RE: Help deciphering code - scidam - Jul-23-2019
I don't understand this code too, but I made some comments, hope that helps:
def calcPrior(n, N):
# this line produces a list [N/1, N/2, ... , 1], i.e. a part of harmonic sequence.
# in Python3 would consist of floats, in Python2 it would consist of integers
l = [N/i for i in range(1, N+1)]
# this is sum of the harmonic sequence
tot = sum(l) # tot is a number
# each value in harmonic series was divided onto
# the sum of all values; l variable is overridden
l = [i/tot for i in l]
# this line assumes that 0<=n<=1; e.g. if N = 10, n=0.5, then
# we return l[int(10*0.5)] = l[int(5.0)] = l[5], i.e. fifth
# element of the array l. int(....) just drops mantissa of a float number, e.g.
# int(1.919) = 1;
return l[int(n*N)]
def calcL(s, initialF, finalF):
N = 180
eps = 0.0005 # some magic numbers here
mu = initialF # this string wouldn't be needed, if finalF was declared as mu. (this is for convenience, mu is shorter than finalF)
sd = (mu*(1-mu))**0.5#/N
# This is likely iterative method of finding a solution of some equation (system of two equations)
for i in range(50):
old_mu = mu
mu = (1+s)*mu/(1+s*mu)
sd = (1.0/N)*(mu*(1-mu)) + (((1+s)/(1+s*old_mu))**2)*sd
# these lines could be rewritten, e.g. as
# for i in range(50): # 50 is another magic number
# mu, sd =(1+s)*mu/(1+s*mu), (1.0/N)*(mu*(1-mu)) + (((1+s)/(1+s*old_mu))**2)*sd
# e.g. without introducing old_mu
# As we found a solution of equations, we integrate probability density function of normal
# distribution over interval (finalF-eps, finalF+eps)
#I completely don't understand why we do so. integral of pdf is cdf, we could just use
# cdf instead. eps seems to be small, so this integral is almost equal to
#something like `norm(loc=mu, scale=sd).cdf(finalF)*2*eps`
prob = quad(norm(loc=mu, scale=sd).pdf, finalF-eps, finalF+eps)
# ok, integration is done, as a result we got some probability
# Finally, we returns that probability being multiplied on [initialF*N] - index of normalized harmonic sequence
return prob[0]*calcPrior(initialF, N)
# to get this code worked some import should be included at the beginning of the script,
# import numpy as np
# from scipy.stats import norm, chi2
# from scipy.integrate import quad
# function findS is not defined in this code., start variable is not defined too.
p value of s=0.5
p = 1-chi2.cdf(2*(np.log10(calcL(0.5, start, 1))-np.log10(findS(0, start, 1))), 1)
RE: Help deciphering code - jefsummers - Jul-24-2019
The code is incomplete.
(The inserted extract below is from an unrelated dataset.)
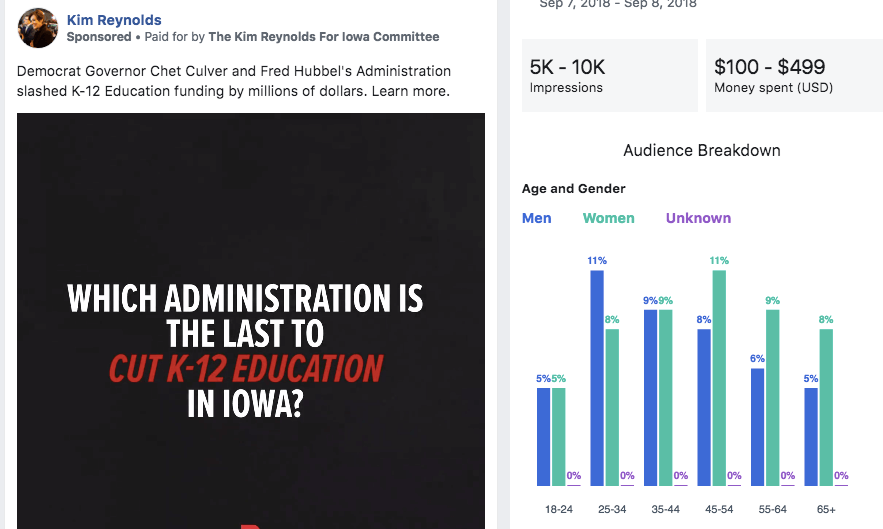Click the Men bar for 35-44

(650, 397)
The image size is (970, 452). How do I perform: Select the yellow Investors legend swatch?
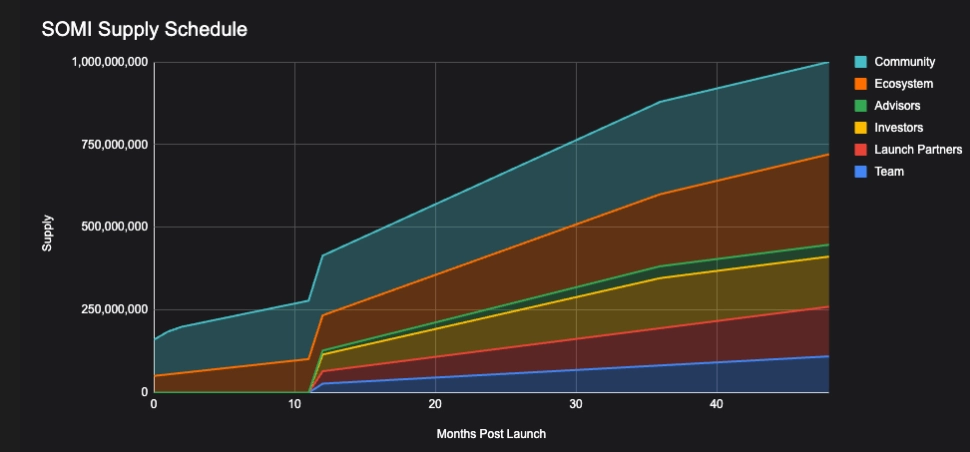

The use of np. suggests that numpy has been imported, as well as the chi2 module. Given that the last line is most important to you, I suggest reading the docs on both of these modules as a place to start.
RE: Help deciphering code - mmoe - Jul-24-2019
Thank you scidam and jefsummers, this helps greatly! Having a target to read about (the modules) and the step by step explanation from scidam is just what I needed - thanks again!